### Goal of the exercise
Copy the material below line for line, leaving out the pictures.

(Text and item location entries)
%%

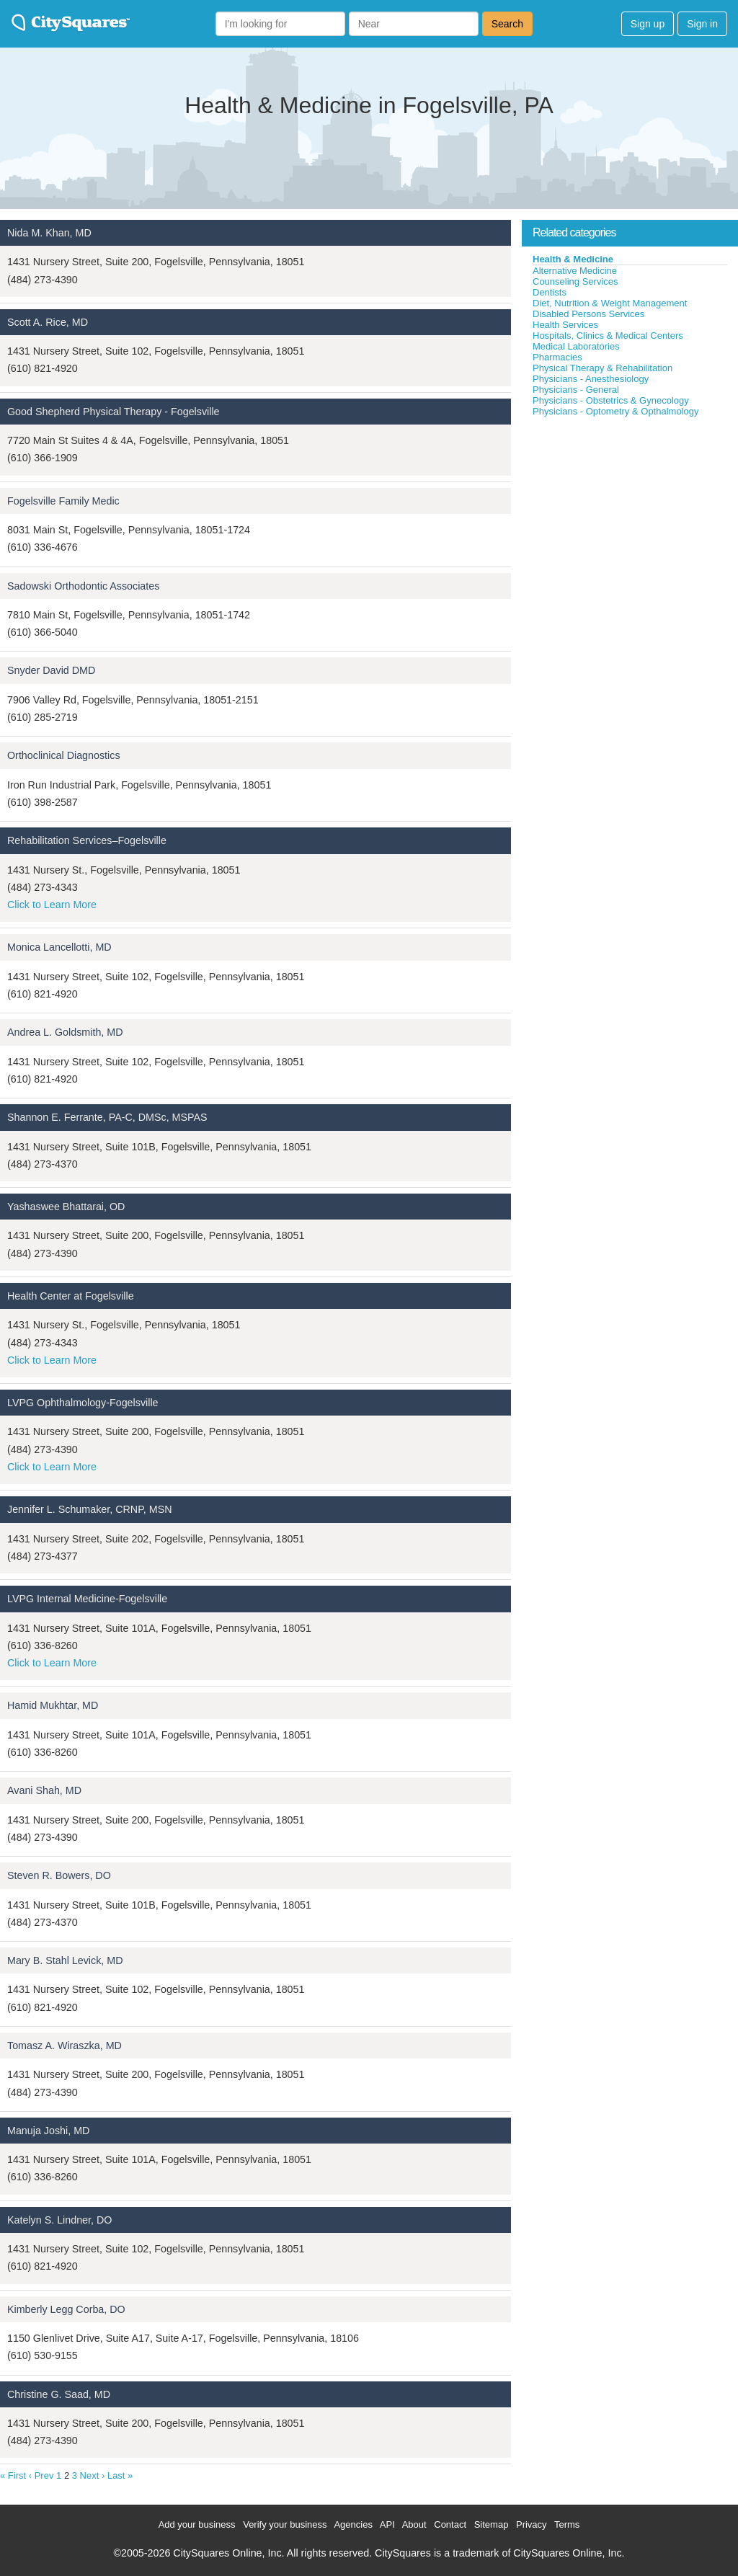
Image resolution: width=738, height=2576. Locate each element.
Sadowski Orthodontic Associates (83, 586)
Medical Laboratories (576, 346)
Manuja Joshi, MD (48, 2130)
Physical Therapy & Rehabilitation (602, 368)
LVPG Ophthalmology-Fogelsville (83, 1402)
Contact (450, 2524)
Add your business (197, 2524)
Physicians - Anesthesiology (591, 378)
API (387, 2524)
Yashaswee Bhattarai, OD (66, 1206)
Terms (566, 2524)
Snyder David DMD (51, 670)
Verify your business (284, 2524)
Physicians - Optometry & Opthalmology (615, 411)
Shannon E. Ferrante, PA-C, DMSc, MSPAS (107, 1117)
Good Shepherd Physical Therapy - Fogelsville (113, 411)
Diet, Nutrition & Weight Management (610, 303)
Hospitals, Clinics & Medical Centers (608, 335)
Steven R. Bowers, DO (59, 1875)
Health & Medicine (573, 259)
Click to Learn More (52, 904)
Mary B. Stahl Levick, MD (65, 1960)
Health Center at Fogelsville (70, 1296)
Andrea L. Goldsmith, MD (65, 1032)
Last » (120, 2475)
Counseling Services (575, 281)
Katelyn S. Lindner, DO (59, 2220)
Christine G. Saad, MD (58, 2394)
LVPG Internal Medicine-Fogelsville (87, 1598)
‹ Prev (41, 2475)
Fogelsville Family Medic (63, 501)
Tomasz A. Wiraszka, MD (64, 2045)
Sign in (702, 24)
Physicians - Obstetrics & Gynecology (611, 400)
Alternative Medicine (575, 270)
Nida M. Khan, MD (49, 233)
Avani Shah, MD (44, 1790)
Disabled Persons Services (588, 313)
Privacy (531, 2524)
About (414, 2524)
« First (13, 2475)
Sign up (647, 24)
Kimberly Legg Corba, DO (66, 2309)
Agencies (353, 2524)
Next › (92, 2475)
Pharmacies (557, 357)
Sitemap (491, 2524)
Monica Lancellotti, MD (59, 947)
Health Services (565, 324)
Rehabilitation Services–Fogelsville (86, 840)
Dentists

%%

### Response to this task
Image resolution: width=738, height=2576. Locate each element.
Sadowski Orthodontic Associates (83, 586)
Medical Laboratories (576, 346)
Manuja Joshi, MD (48, 2130)
Physical Therapy & Rehabilitation (602, 368)
LVPG Ophthalmology-Fogelsville (83, 1402)
Contact (450, 2524)
Add your business (197, 2524)
Physicians - Anesthesiology (591, 378)
API (387, 2524)
Yashaswee Bhattarai, OD (66, 1206)
Terms (566, 2524)
Snyder David DMD (51, 670)
Verify your business (284, 2524)
Physicians - Optometry & Opthalmology (615, 411)
Shannon E. Ferrante, PA-C, DMSc, MSPAS (107, 1117)
Good Shepherd Physical Therapy - Fogelsville (113, 411)
Diet, Nutrition & Weight Management (610, 303)
Hospitals, Clinics & Medical Centers (608, 335)
Steven R. Bowers, DO (59, 1875)
Health & Medicine (573, 259)
Click to Learn More (52, 904)
Mary B. Stahl Levick, MD (65, 1960)
Health Center at Fogelsville (70, 1296)
Andrea L. Goldsmith, MD (65, 1032)
Last » (120, 2475)
Counseling Services (575, 281)
Katelyn S. Lindner, DO (59, 2220)
Christine G. Saad, MD (58, 2394)
LVPG Internal Medicine-Fogelsville (87, 1598)
‹ Prev (41, 2475)
Fogelsville Family Medic (63, 501)
Tomasz A. Wiraszka, MD (64, 2045)
Sign in (702, 24)
Physicians - Obstetrics & Gynecology (611, 400)
Alternative Medicine (575, 270)
Nida M. Khan, MD (49, 233)
Avani Shah, MD (44, 1790)
Disabled Persons Services (588, 313)
Privacy (531, 2524)
About (414, 2524)
« First (13, 2475)
Sign up (647, 24)
Kimberly Legg Corba, DO (66, 2309)
Agencies (353, 2524)
Next › (92, 2475)
Pharmacies (557, 357)
Sitemap (491, 2524)
Monica Lancellotti, MD (59, 947)
Health Services (565, 324)
Rehabilitation Services–Fogelsville (86, 840)
Dentists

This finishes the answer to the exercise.